Al centro della crisi, prevista già nel Novecento dai grandi interpreti della psicoanalisi, c’è un vissuto di vuoto e desolazione personale: «Hai demolito l’intera scena e dentro di te trovi soltanto cenere, cocci e rottami», scriveva Carl Gustav Jung presentando questa situazione. È allora che si sente la necessità di «rientrare in sé stessi» abbandonando la spinta collettiva a rifiutare ogni valore ai propri contenuti per aderire alle richieste omologanti della società e dei suoi sistemi di potere, influencer compresi. Prende forma così ciò a cui stiamo assistendo in questo nuovo periodo storico: un movimento diffuso di introversione, che va a sostituire un lungo periodo di estroversione coatta, sempre più estesa, con i suoi sinistri aspetti autoritari sempre più diffusi, dall’educazione alla sessualità, dalla prescrizione delle cure del corpo agli ostacoli per quelle per l’anima. Del ritorno a sé stessi che si manifesta oggi e di molte delle sue forme e ragioni si occupa Il bisogno di introversione, dello psicoanalista Paulo Barone (appena uscito presso Cortina editore). In questo movimento si tratta non di continuare a «uscire fuori» di sé per trovare l’approvazione degli altri, ma di «rientrare» in sé stessi per riconoscere le nostre vocazioni e capacità; non per darne spettacolo ma per farne dono a sé e agli altri

Il movimento verso l’introversione non è una finezza culturale, ma un bisogno vitale, divenuto particolarmente urgente dopo che il metodo scientifico ha invaso i campi dell’immaginario e del simbolico svuotando così le relazioni umane del loro aspetto affettivo e riducendole a quelle categorie dell’interesse economico e d’immagine a cui in realtà viene oggi ridotta l’intera esistenza. Il fatto è che i soli interessi pratici, imposti dalle comunicazioni di massa, come tutto il mondo «oggettuale», delle cose, non bastano all’uomo per reggere l’ineliminabile fatica dell’esistenza, che nessun processo di disneyzzazione del mondo, per quanto ben disegnato e recitato sia, può ridurre a un parco giochi. Il fatto è che l’«altro» di cui la persona umana è in cerca nella propria espressione e realizzazione non è un «oggetto» (come invece pensa anche molta psicologia), ma tutto ciò che il soggetto ha dentro di sé come contenuti presenti e passati, personali, famigliari, religiosi, di popolo, etnia, religione, compito, destino. E tutto ciò non si trova nella massa, né nella società e nelle sue organizzazioni e poteri ma per ora dentro di sé, nel conscio e, ancor di più, nell’inconscio della persona.

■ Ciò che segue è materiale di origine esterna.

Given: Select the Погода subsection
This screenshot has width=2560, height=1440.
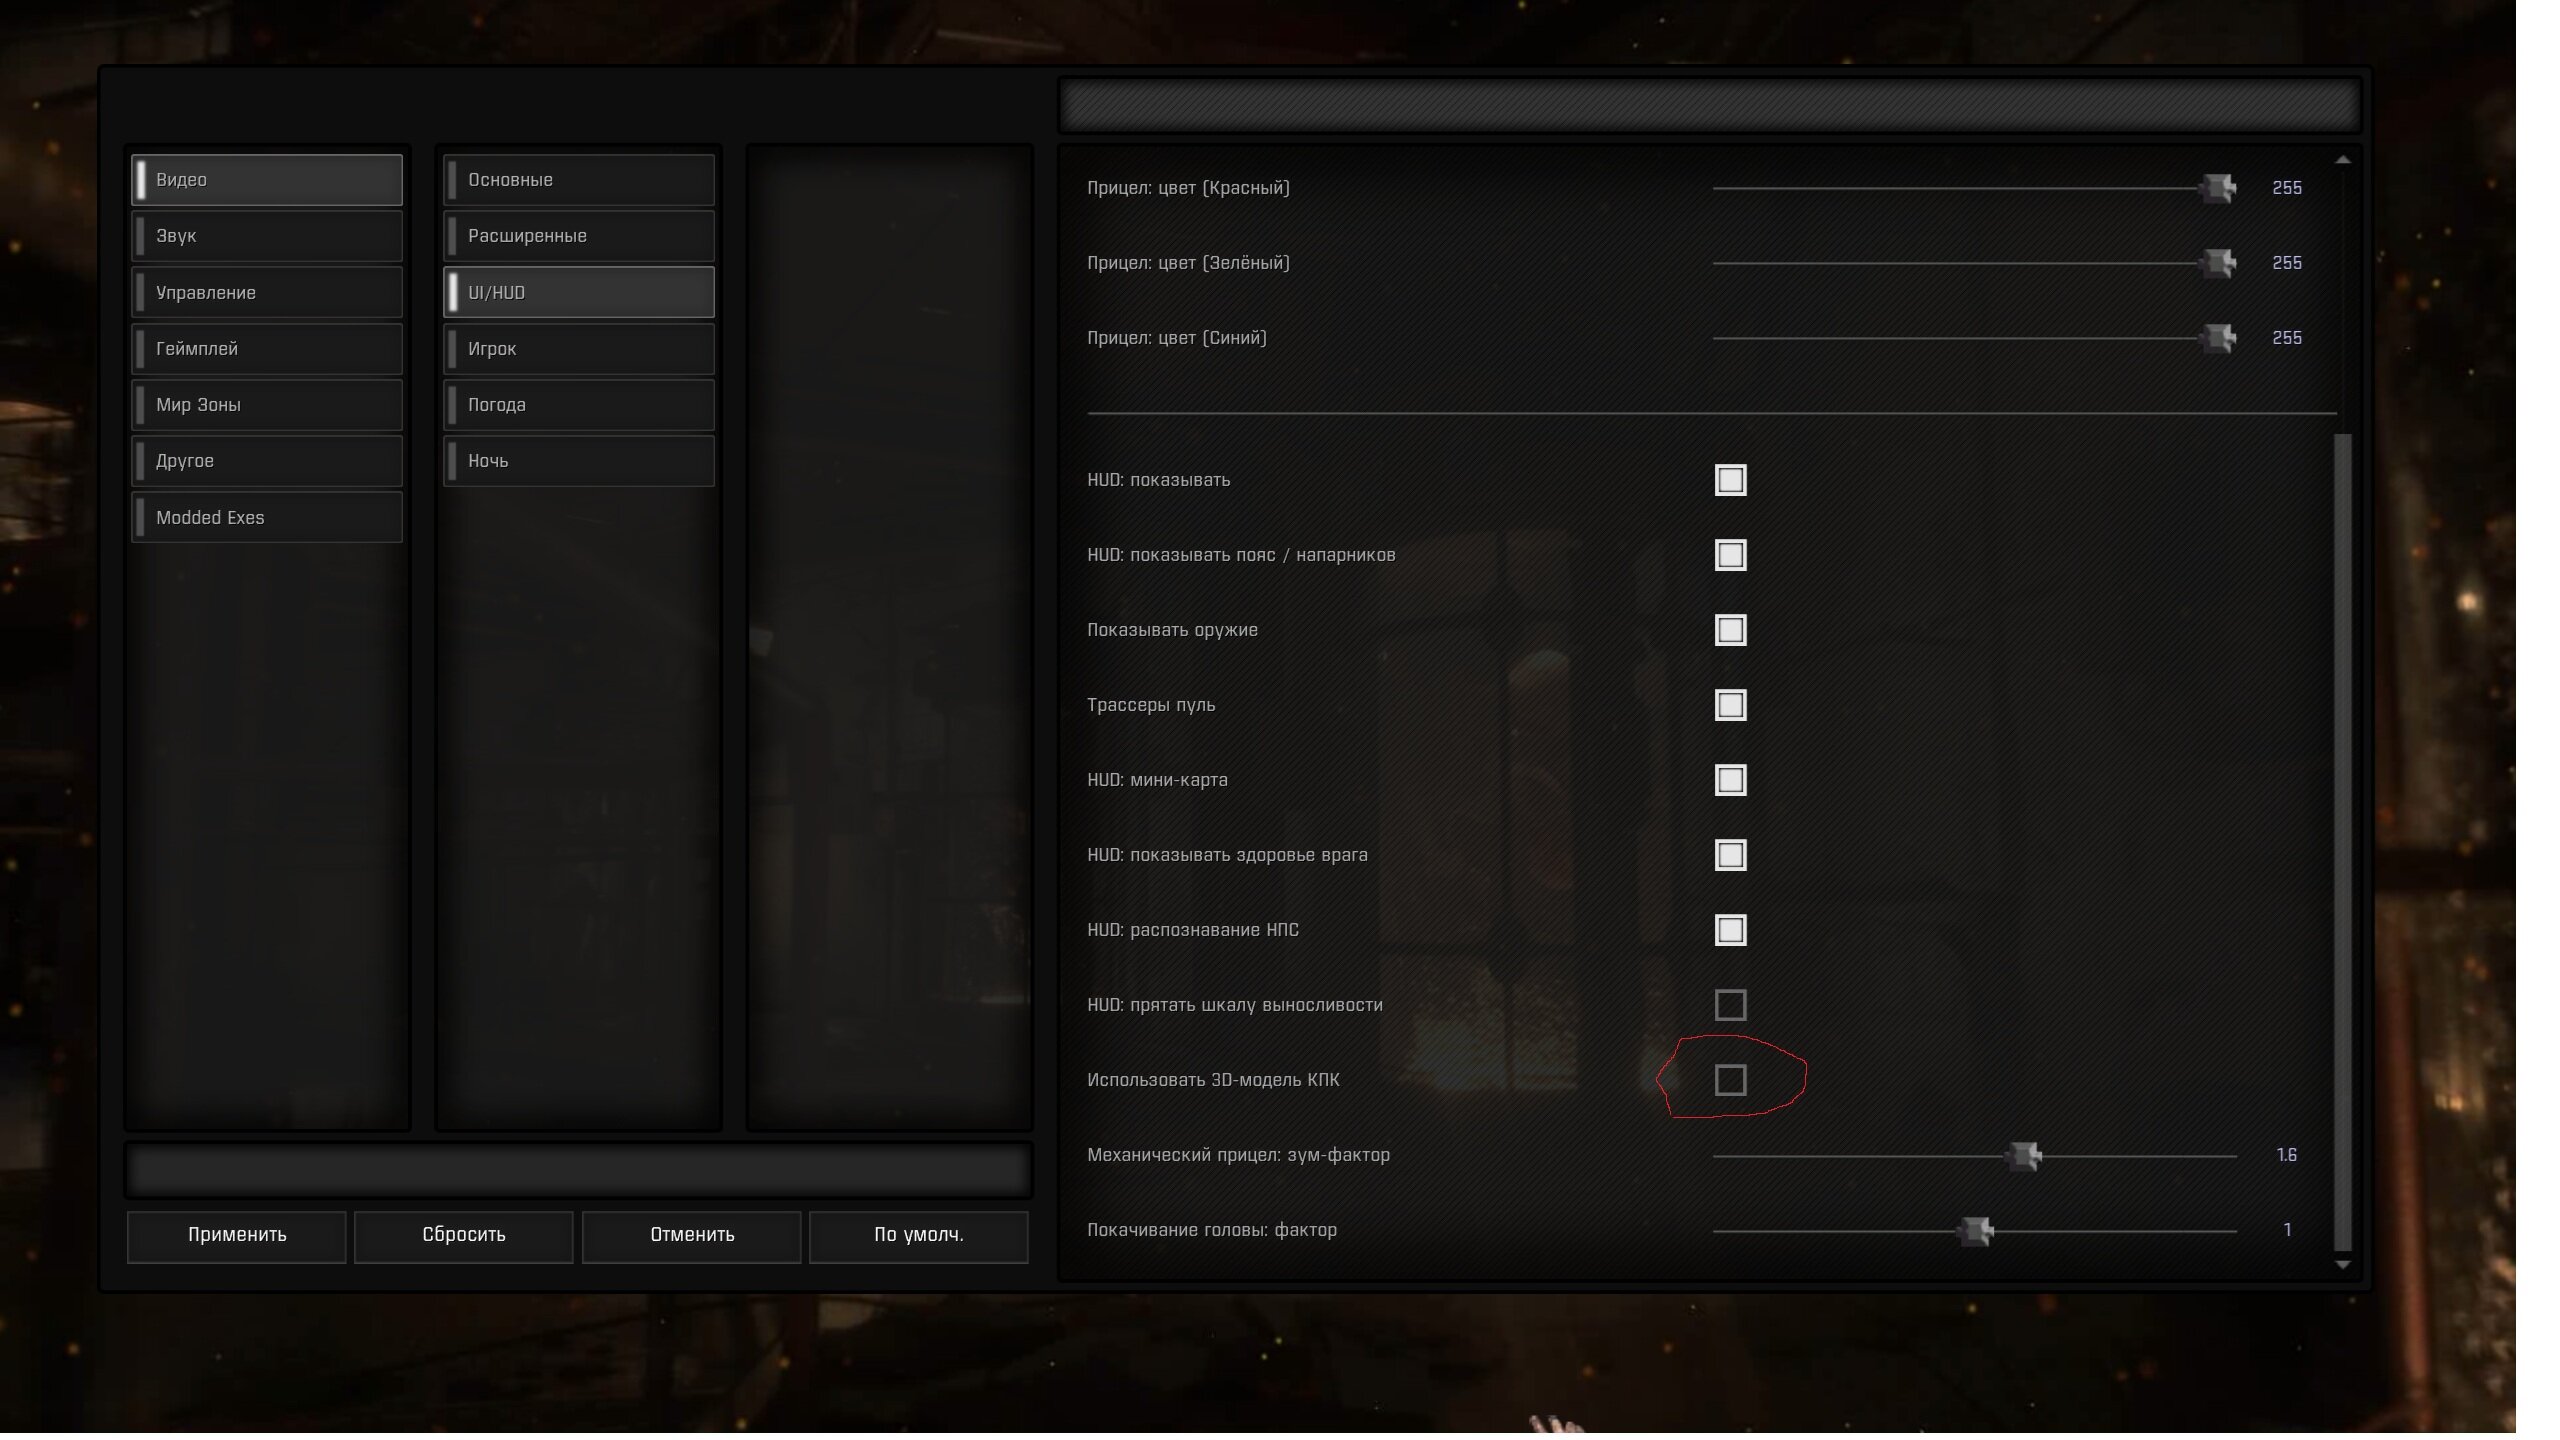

Ritrovare queste immagini e forze potrebbe anche rendere anche le istituzioni e forme sociali sufficientemente forti ed equilibrate da valorizzarne i contenuti profondi, smettendo di svalutarli o rimuoverli per paura e conformismo. Si potrebbe perfino finire (si fa per dire) con l’accantonare il vecchio e un po’ sgangherato sogno ottocentesco della «morte di Dio».